- Task to carry out:
When a line in the data below includes "Click", pick it out and copy it.

- Excerpted records:
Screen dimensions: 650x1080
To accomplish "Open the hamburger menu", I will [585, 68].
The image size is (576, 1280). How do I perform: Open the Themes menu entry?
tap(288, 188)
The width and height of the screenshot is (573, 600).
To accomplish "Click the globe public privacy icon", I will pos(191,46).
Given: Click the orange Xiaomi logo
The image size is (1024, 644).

- Reply:
To accomplish "Click the globe public privacy icon", I will pos(191,46).
Given: Click the orange Xiaomi logo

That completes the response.